| Excerpted passage |
=====
Enchantment of the Seas Gets ‘Extreme’ Makeover

By Karen Rubin

This lady is looking quite spry after her $60 million “nip and tuck” (or more accurately, an “enhancement” in a strategic place). Enchantment of the Seas returned to cruising after being literally sliced in half, enlarged with a 73-foot long midsection, and welded back together, resulting in a state-of-the-art ship with all the amenities and signature elements that cruise-goers have come to expect from Royal Caribbean International’s fleet.

This ship now boasts something entirely new, and consistent with the line’s “Get Out There” active-lifestyle approach to cruising: the first-ever “bungee jump/trampoline” Jump Zone at sea. The brand new activity—more challenging than you would expect—complements the “rock climbing” wall that has become the signature feature distinguishing Royal Caribbean ships.

The effect of the reconstruction and renovation of the ship is dazzling and completely pleasing. Enchantment of the Seas certainly achieves Royal Caribbean’s objective: “Delivering the Wow”.

“Delivering the Wow” means going beyond expectations, that our guests leave thinking that something special happened,” RCI President Adam Goldstein tells a group of cruise editors onboard this “cruise-to-nowhere” to experience first-hand the changes on the ship.

“We have taken Enchantment beyond bow-to-stern renovations,” Goldstein says. “We added real estate to add new attractions, activities, and amenities.”

That added real estate means 50 percent more pool area, but it hardly looks cavernous because of the clever way that the area is broken up into intimate spaces, largely because of an architectural design addition of two 75-foot long suspension bridges, supported by dramatic arches, that run along both sides of the top deck, at the middle of the ship.

One pool was literally cut in half and replaced by two pools—one is large enough to swim laps--plus four whirlpools. Another innovative, new feature is a colorful Splash Deck with 64 jets that spray out water in whimsical patterns to delight kids. Kids can spray each other or create their own fountain effects with a touchpad system; at night, the circular area transforms into a fiber-optic light and water show.
=====
| Dataset excerpt |
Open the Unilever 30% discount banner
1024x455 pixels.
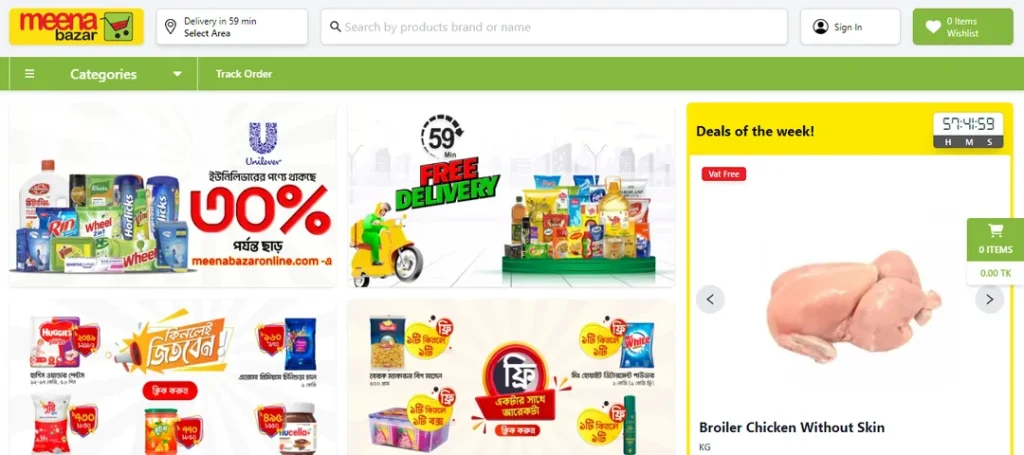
=====
| Required task 1 |
Write out the part of the Enchantment of the Seas article starting with "The effect of" and going on through "on the ship.".
| Required task 2 |
Condense the paragraph of the Enchantment of the Seas article that begins "One pool was literally cut in half" into a short list of its main facts.
The lines stand apart from the Enchantment of the Seas article.

| Full solution 1 |
The effect of the reconstruction and renovation of the ship is dazzling and completely pleasing. Enchantment of the Seas certainly achieves Royal Caribbean’s objective: “Delivering the Wow”.

“Delivering the Wow” means going beyond expectations, that our guests leave thinking that something special happened,” RCI President Adam Goldstein tells a group of cruise editors onboard this “cruise-to-nowhere” to experience first-hand the changes on the ship.

| Full solution 2 |
- One pool was cut in half and replaced by two pools, one big enough for swimming laps, plus four whirlpools.
- A new, colorful Splash Deck has 64 jets that spray water in whimsical patterns for kids.
- Kids can spray each other or create their own fountain effects with a touchpad system.
- At night, the circular area becomes a fiber-optic light and water show.